# start of SOURCE EXCERPT

Teens who said they listened to lots of music with degrading sexual messages were almost twice as likely to start having intercourse or other sexual activities within the following two years as were teens who listened to little or no sexually degrading music.

“We think that really lowers kids’ inhibitions and makes them less thoughtful about sexual decisions and may influence them to make decisions they regret," Martino said.

“A lot of teens think that’s the way they’re supposed to be, they think that’s the cool thing to do. Because it’s so common, it’s accepted,” said Ramsey, a teen editor for Sexetc.org, a teen sexual health Web site produced at Rutgers University.

“Teens will try to deny it, they’ll say ‘No, it’s not the music,’ but it IS the music. That has one of the biggest impacts on our lives,” Ramsey continued.

The Recording Industry Association of America, which represents the U.S. recording industry, declined to comment on the findings.

# end of SOURCE EXCERPT

**PROBLEM SET:**
**A)** In the excerpt on teens and sexually degrading music, which organization declined to comment on the findings?
**B)** Say whether each statement agrees with the excerpt on teens and sexually degrading music, and quote the words that decide it: (i) Teens who listened to lots of music with degrading sexual messages were almost twice as likely to begin sexual activity within two years. (ii) Ramsey is a teen editor for a Web site produced at Rutgers University. (iii) The Recording Industry Association of America disputed the findings.
**C)** Please extend the excerpt on teens and sexually degrading music, picking up after its final sentence.

# start of SUPPLIED ENTRIES

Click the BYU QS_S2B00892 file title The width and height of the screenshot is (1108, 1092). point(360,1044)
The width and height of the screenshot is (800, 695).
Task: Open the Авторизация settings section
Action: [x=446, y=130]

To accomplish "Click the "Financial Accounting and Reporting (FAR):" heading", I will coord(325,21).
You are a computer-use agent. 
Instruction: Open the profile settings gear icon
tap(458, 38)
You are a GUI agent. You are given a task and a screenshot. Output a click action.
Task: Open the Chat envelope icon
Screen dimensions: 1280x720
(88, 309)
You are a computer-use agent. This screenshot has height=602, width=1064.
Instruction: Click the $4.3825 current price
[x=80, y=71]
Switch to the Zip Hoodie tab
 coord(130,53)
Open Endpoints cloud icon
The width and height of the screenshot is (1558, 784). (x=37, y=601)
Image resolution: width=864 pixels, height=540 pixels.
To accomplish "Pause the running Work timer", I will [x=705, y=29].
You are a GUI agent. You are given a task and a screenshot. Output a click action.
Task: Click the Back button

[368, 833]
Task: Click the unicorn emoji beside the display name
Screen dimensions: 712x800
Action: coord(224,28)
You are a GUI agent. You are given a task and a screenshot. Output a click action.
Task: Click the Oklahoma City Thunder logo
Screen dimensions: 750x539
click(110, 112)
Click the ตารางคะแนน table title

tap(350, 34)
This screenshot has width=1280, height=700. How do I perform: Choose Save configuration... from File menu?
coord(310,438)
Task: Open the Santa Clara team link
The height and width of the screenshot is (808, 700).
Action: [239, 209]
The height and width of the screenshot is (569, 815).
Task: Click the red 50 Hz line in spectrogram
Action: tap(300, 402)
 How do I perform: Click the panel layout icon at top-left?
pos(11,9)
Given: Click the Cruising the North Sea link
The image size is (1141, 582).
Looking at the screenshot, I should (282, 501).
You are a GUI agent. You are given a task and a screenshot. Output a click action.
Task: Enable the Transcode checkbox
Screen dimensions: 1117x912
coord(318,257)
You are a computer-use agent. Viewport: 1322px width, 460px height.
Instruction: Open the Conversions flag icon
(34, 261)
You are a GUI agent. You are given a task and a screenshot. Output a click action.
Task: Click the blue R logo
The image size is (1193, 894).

# end of SUPPLIED ENTRIES

**ANSWERS TO THE PROBLEMS:**
**A)** The Recording Industry Association of America

**B)**
(i) Yes: "almost twice as likely to start having intercourse or other sexual activities within the following two years"
(ii) Yes: "a teen editor for Sexetc.org, a teen sexual health Web site produced at Rutgers University"
(iii) No: "declined to comment on the findings"

**C)**
Martino said pinpointing one cause for teens' sexual behavior was not the purpose of the study. He reported that the researchers tried to account for other factors that could affect teens’ sexual behavior, including parental permissiveness, and still found explicit lyrics had a strong influence. Yvonne K. Fulbright, a New York-based sex researcher and author, said other factors including peer pressure, self-esteem and home environment are probably more influential than the research suggests.

And, the American Academy of Child and Adolescent Psychiatry ("The Influence of Music and Music Videos," AACAP, September 2008) cited the following themes, which are featured prominently in some lyrics, as particularly troublesome:


* Drugs and alcohol abuse that is glamorized
* Suicide as an "alternative" or "solution"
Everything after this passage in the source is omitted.